Data:
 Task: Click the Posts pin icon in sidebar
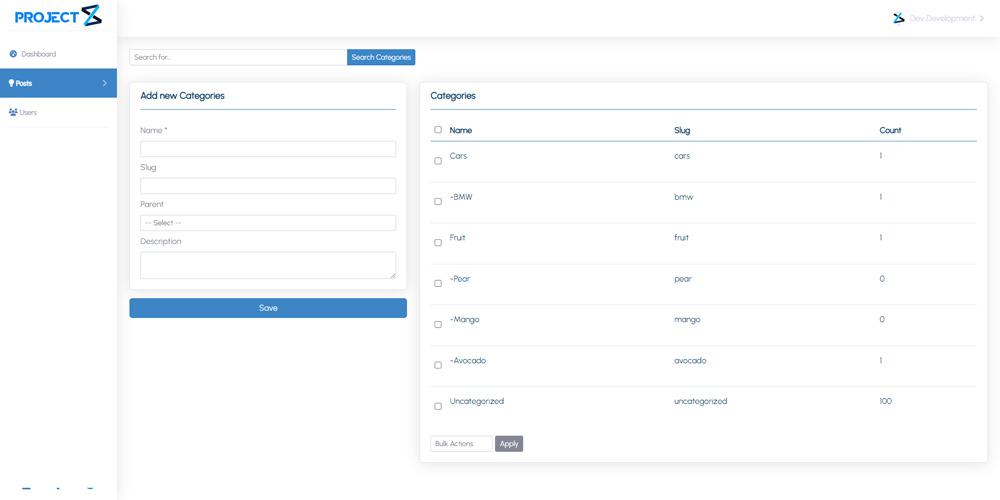[x=11, y=83]
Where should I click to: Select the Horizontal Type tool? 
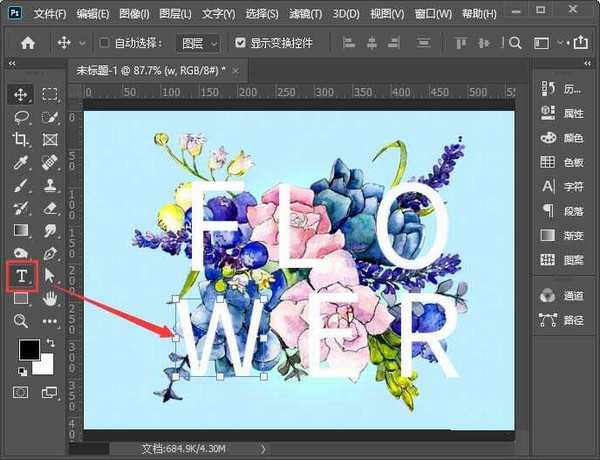20,275
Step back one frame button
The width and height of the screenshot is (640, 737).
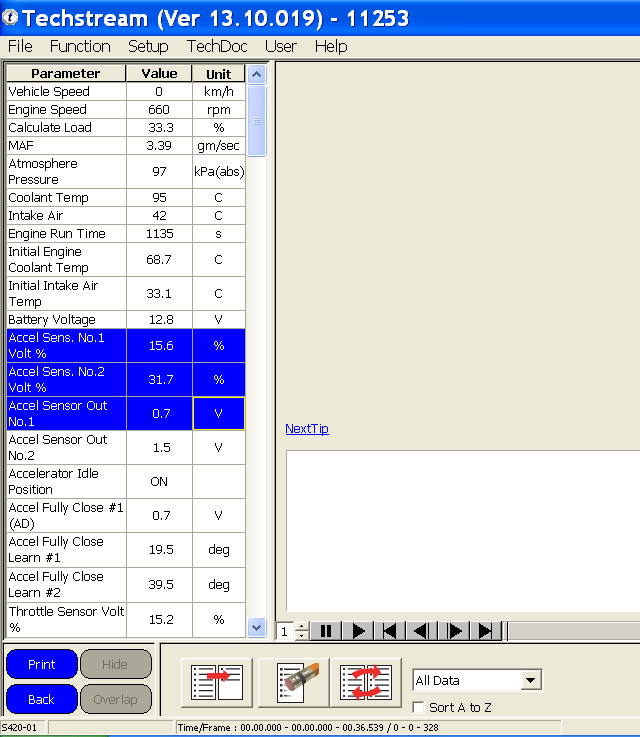[423, 631]
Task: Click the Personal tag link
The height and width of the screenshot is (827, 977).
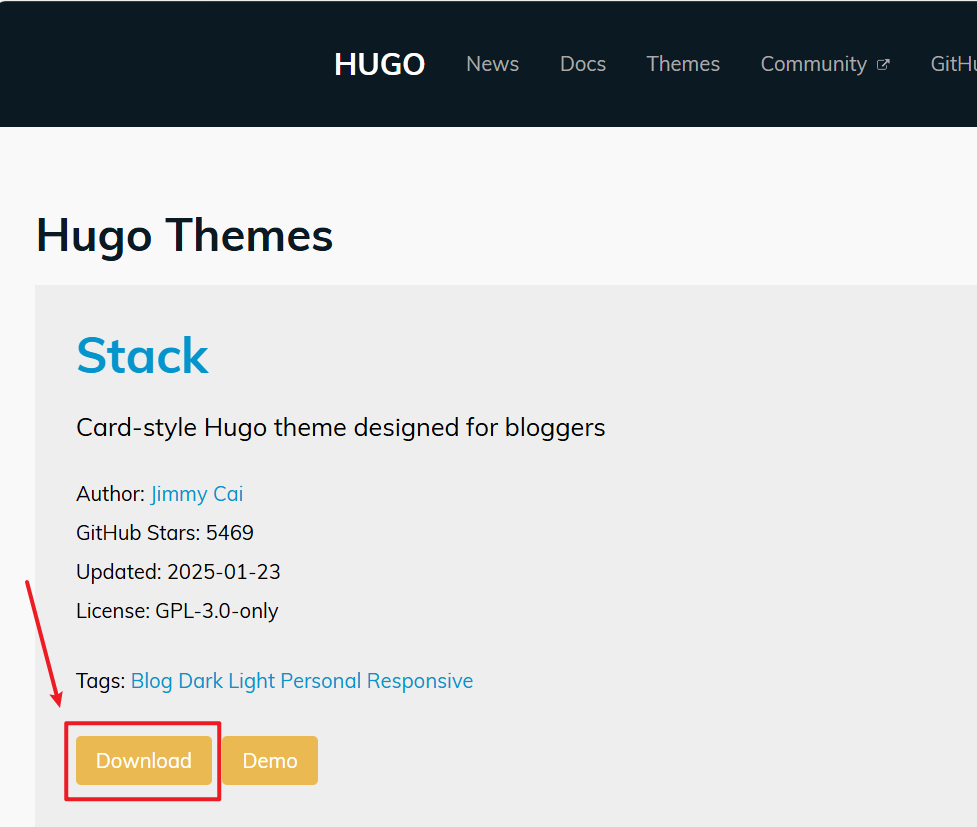Action: pyautogui.click(x=321, y=681)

Exercise: Without copying any picture, repeat the full listing above word for word.

Solution below:
 Task: Click the Posts pin icon in sidebar
[x=11, y=83]
Where should I click to: Select the Horizontal Type tool? 
20,275
Step back one frame button
The width and height of the screenshot is (640, 737).
[423, 631]
Task: Click the Personal tag link
The height and width of the screenshot is (827, 977).
Action: pyautogui.click(x=321, y=681)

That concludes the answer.